十点一刻回到家里,婆婆在自己的卧室看电视。安静给女儿弄洗脚水。女儿换上干净的内裤和睡衣洗完脚睡觉去了,安静也不好意思也不忍心再让女儿学习一会儿了。安静知道大多数的孩子每天学习到十二点以后,十二点以后还亮着灯的屋子,百分之百的是家长陪读的孩子还在学习。安静见女儿躺下,给女儿掩了掩被子,小心谨慎地问女儿:
“一天时间都补课了,作业做完了没有?”
“哪有时间做?”女儿有点不耐烦。
“要不吃点水果,或喝点牛奶?”安静试探着问。
“妈妈,我知道你还想让我学习一会儿。”女儿在被子里转过脸问道。
“不瞌睡的话,再写会儿作业,”安静笑容可掬地说,“妈妈给你洗一些葡萄,取根香蕉。”
女儿懒懒地打了个呵欠,眨着眼睛在犹豫。
“妈妈陪着你,你再学习一小时,完了妈妈给你拔拔罐。”
“好吧,那再做一会儿作业。”女儿坐起来说,“妈妈帮我拿来小书桌,把书包给拿过来。”
安静高兴地把小书桌打开放到女儿的床上,又把书包递过去。女儿掏出一本白皮的数学资料做起来。安静把葡萄洗好端了过去,放在女儿的书桌边,一会儿又取来一根香蕉。
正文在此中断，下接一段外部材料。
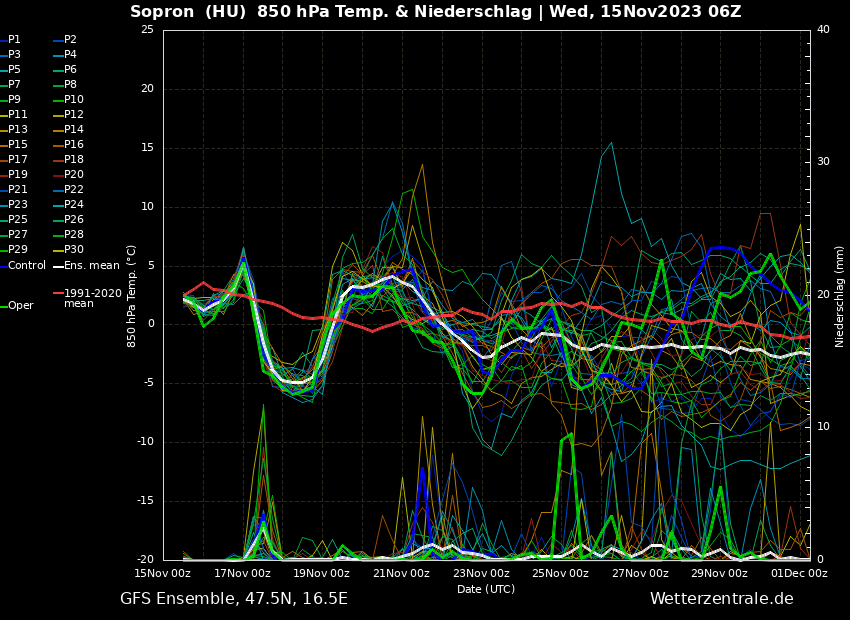Select the 01Dec 00z date tick
Image resolution: width=850 pixels, height=620 pixels.
[x=798, y=573]
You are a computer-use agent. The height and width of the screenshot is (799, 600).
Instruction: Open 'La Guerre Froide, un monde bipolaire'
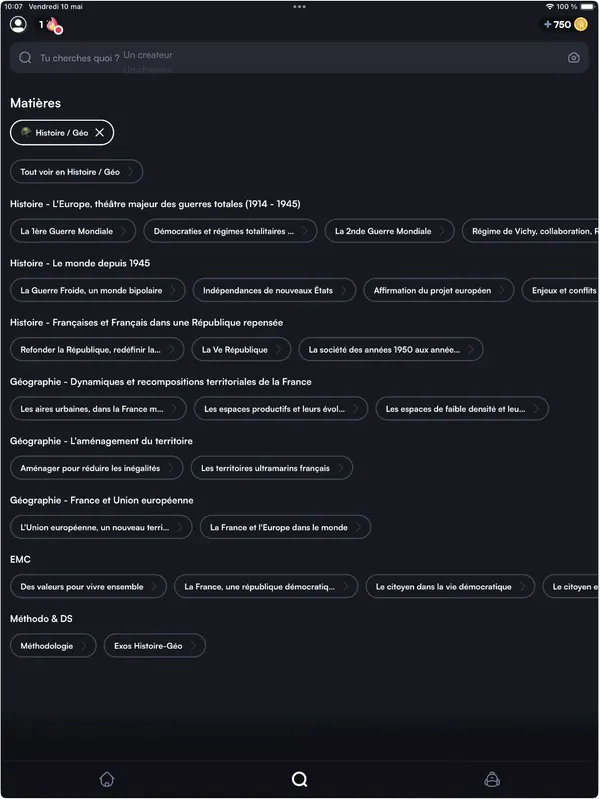click(x=98, y=290)
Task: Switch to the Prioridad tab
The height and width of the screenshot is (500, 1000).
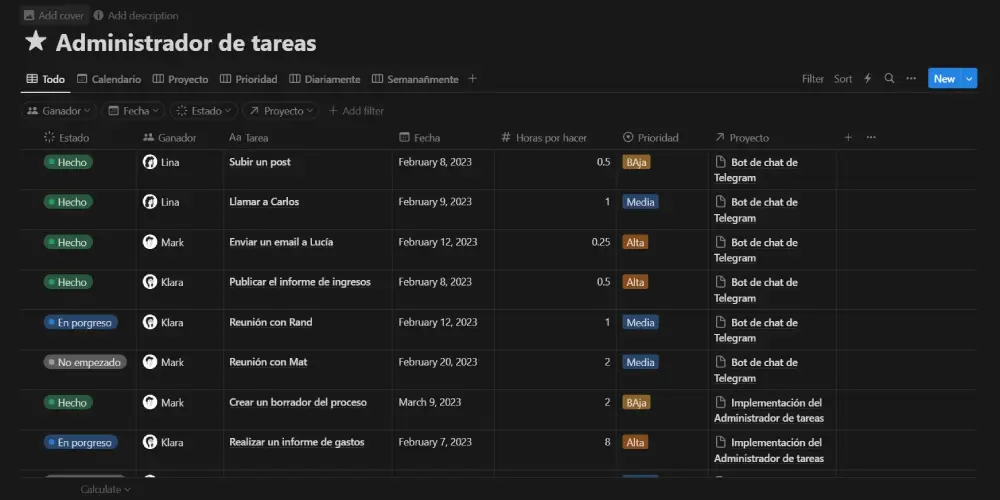Action: coord(249,79)
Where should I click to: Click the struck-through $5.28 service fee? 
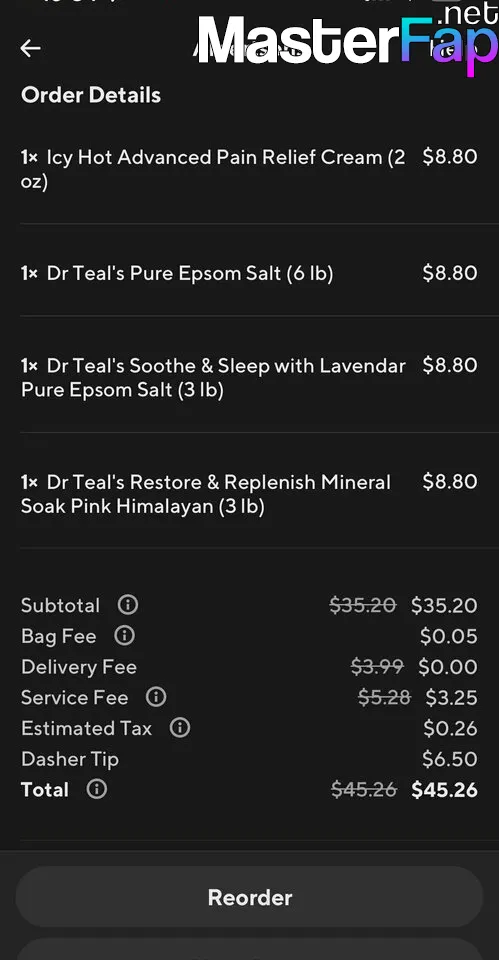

女儿学习去了,安静关上女儿卧室的门轻轻地来到卫生间给女儿洗裤头和袜子,然后自己洗漱、洗脚。她洗完脚又给女儿倒了杯水端进去,她看见女儿盯着一道题皱眉头。
“怎么?遇到难题了?”安静把水放下说,“后面不是有答案吗?看看答案。”
“这道题答案太简单,没有具体的演算过程,不知道怎么得出这个答案。”
“奥,是这样。”安静无能为力地坐在一边。